Computer graphics processing and selective visual display system – Computer graphic processing system – Plural graphics processors
Reexamination Certificate
1999-01-28
2002-04-02
Chauhan, Ulka J. (Department: 2671)
Computer graphics processing and selective visual display system
Computer graphic processing system
Plural graphics processors
C345S553000, C345S573000, C701S028000
Reexamination Certificate
active
06366287
ABSTRACT:
The invention relates to a display device for displaying a screen image comprising:
a first memory which in logic terms consists of at least two segments, each segment being adapted to store an image fragment made up of a plurality of fragment points,
image-building means for building the screen image from the image fragments or parts of the image fragments stored in the first memory, by consecutively reading a plurality of screen points corresponding to fragment points from the first memory,
The invention also relates to a method method of building up a screen image from at least two image fragments, each image fragment being stored in a memory segment which forms part of a first memory, an image fragment being made up of a plurality of fragment points, the display image being built up by consecutively reading a plurality of screen points corresponding to fragment points from the first memory.
Such a display device is known from EP-A 0 341 654. The known device is a map display device for use in an airplane and includes a bulk memory, a random access memory, a display memory, a data bus and a display screen. The bulk memory serves for the digital storage of maps in compressed form. The random access memory serves as a cache memory and is made up of segments capable of storing a random map-fragment in non-compressed form.
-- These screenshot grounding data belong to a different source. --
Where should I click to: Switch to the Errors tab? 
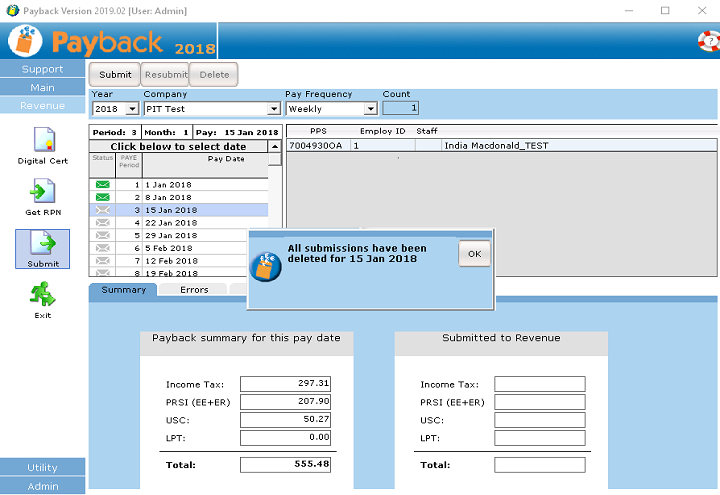194,290
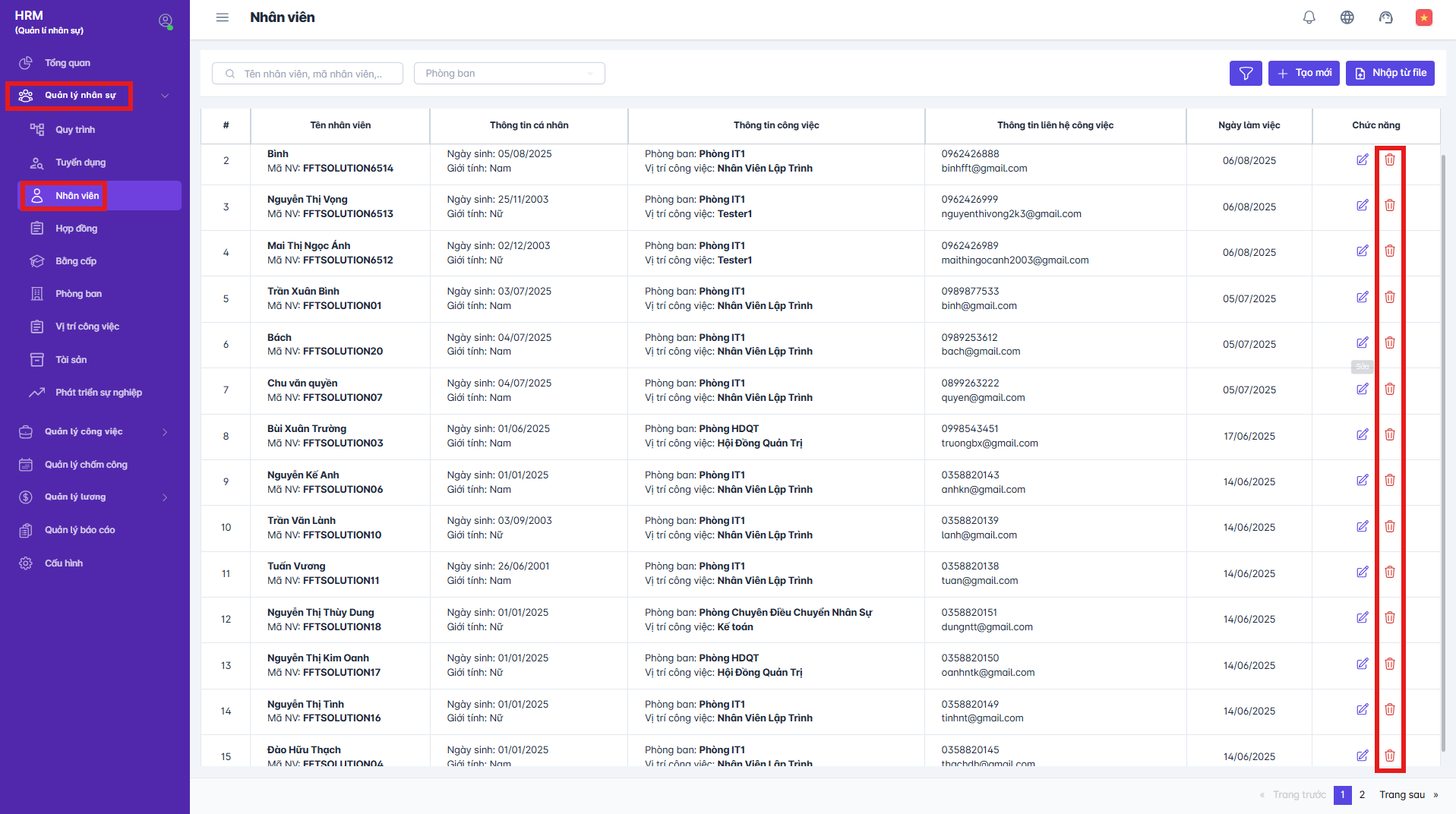Open the language globe icon
This screenshot has width=1456, height=814.
1347,17
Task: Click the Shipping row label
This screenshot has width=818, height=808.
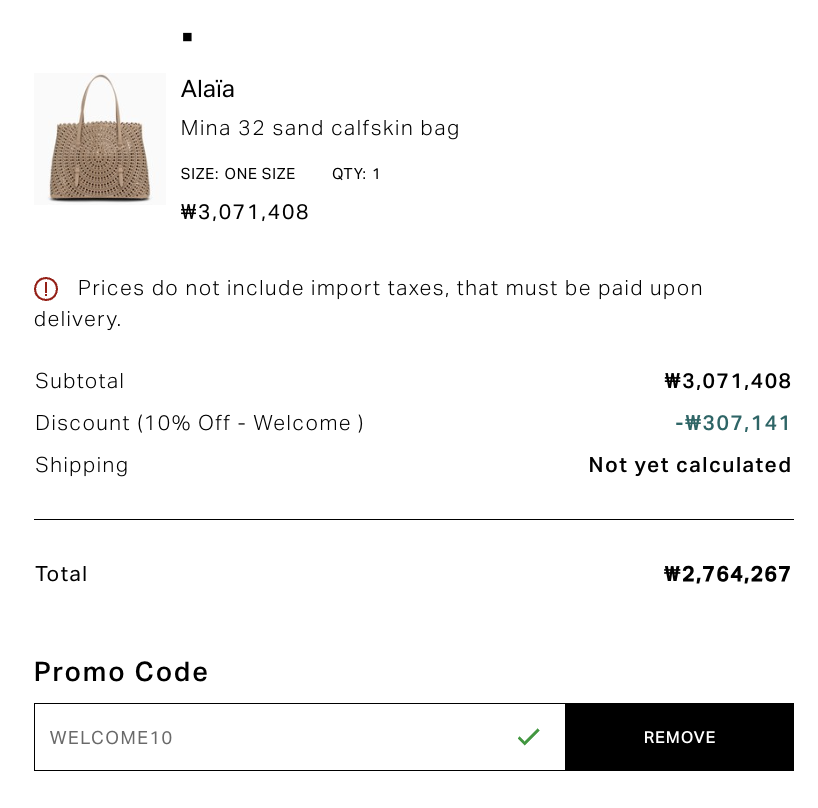Action: (81, 465)
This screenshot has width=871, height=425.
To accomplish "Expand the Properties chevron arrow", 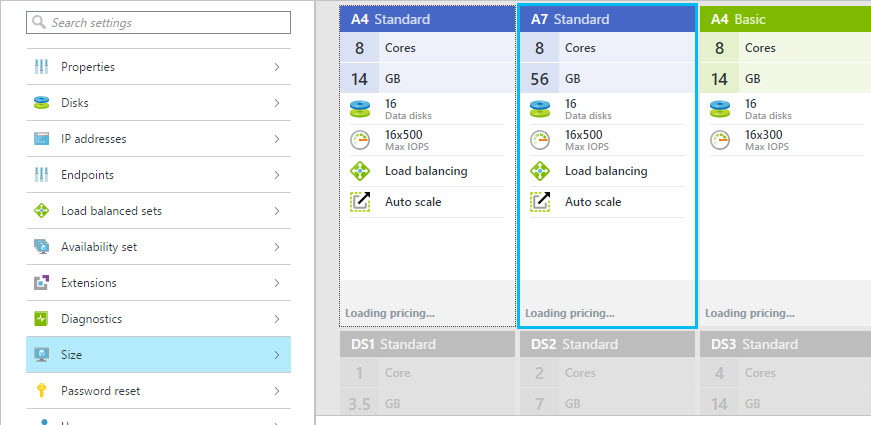I will (276, 67).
Logically contiguous fragments then need not be stored in physically contiguous cache segments. The display memory stores the image being displayed on the display screen. If the image is to be changed the display memory is reloaded by composing the image from fragments stored in the cache memory. If a required fragment is not yet available from the cache memory it is read in from the bulk memory. The data bus serves for the transfer of data between the various components.
A disadvantage of the known device is that a special display memory is required and that there is extensive data traffic from the cache memory to the display memory and from the display memory to the screen. As a result of this, high demands are made on the speed of the required processors and the capacity of the data bus.
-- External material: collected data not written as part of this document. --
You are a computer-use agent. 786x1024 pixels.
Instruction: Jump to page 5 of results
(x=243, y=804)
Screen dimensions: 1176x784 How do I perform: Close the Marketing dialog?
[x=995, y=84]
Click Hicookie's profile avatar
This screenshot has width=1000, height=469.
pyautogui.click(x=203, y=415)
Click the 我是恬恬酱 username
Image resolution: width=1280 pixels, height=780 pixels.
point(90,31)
It is an object of the invention to provide a display device of the type defined in the opening paragraph which does not require a special display memory and which enables the occupancy of the data bus to be comparatively low.
To this end, the device in accordance with the invention is characterized in that the display device further comprises storage means for storing for each first segment pointing information to further segments, the image-building means being adapted to use the pointing information associated with a first segment to find a second segment, when two fragment points corresponding to consecutive screen points are contained in the first and the second segment respectively.
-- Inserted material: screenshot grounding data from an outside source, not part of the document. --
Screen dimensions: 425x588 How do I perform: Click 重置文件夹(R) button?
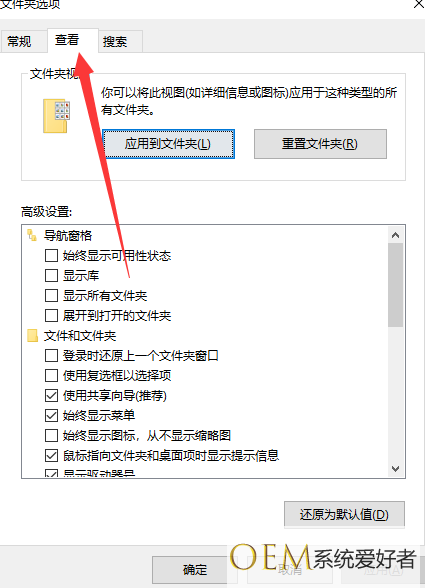tap(320, 144)
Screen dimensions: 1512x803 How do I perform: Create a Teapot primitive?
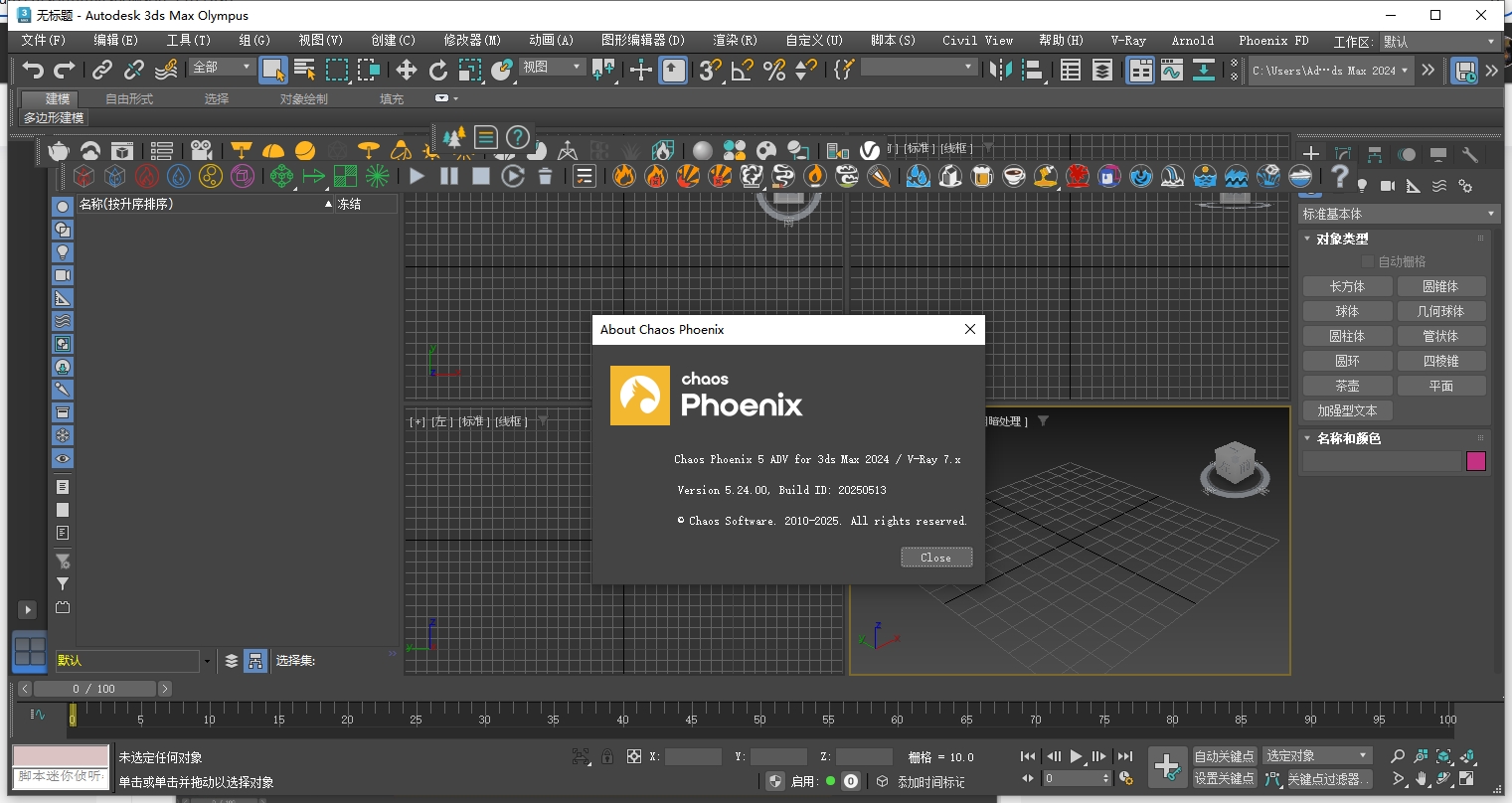(1347, 386)
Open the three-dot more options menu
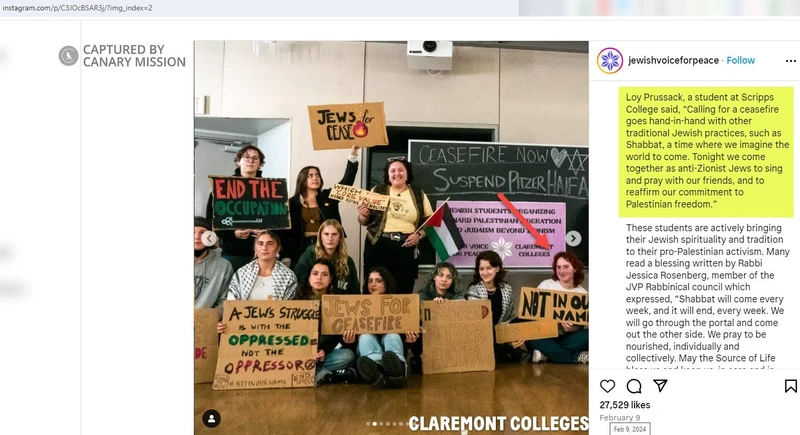Viewport: 800px width, 435px height. tap(790, 61)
Owing to these measures the screen image can be composed directly from randomly arranged image fragments in the first memory. As long as fragment points are being read from a single segment, the address of a following fragment point can easily be derived from the memory address of the fragment point read in last. When a segment transition is encountered, which would normally cause an unacceptable delay, the segment containing the following fragment point can be located quickly by making use of the pointing information.
As a result of this, a special display memory is not necessary and the occupancy of the data bus is reduced considerably, enabling simpler components to be used or enabling the capacity which has thus become available to be used for other purposes.
The detection of segment transitions can be effected by means of storage registers and counters, preferably implemented in hardware, e.g. the registers containing segment dimensions and the counters being used for counting the number of fragment points read in from a particular segment. An additional advantage is that further process parameters, e.g. the dimensions of the display screen, can be stored in registers as well, thereby giving the designer freedom as regards the choice of components.
An embodiment of the device in accordance with the invention has the characteristic features defined in claim
2
. It is customary to build up a line of a screen image by scanning pixels from one end of the line to the other end in a progressive way. If at some point of the screen line a segment transition is encountered, said pointer refers to the second segment which contains succeeding points of the screen line. In this way the scanning process proceeds without a substantial delay.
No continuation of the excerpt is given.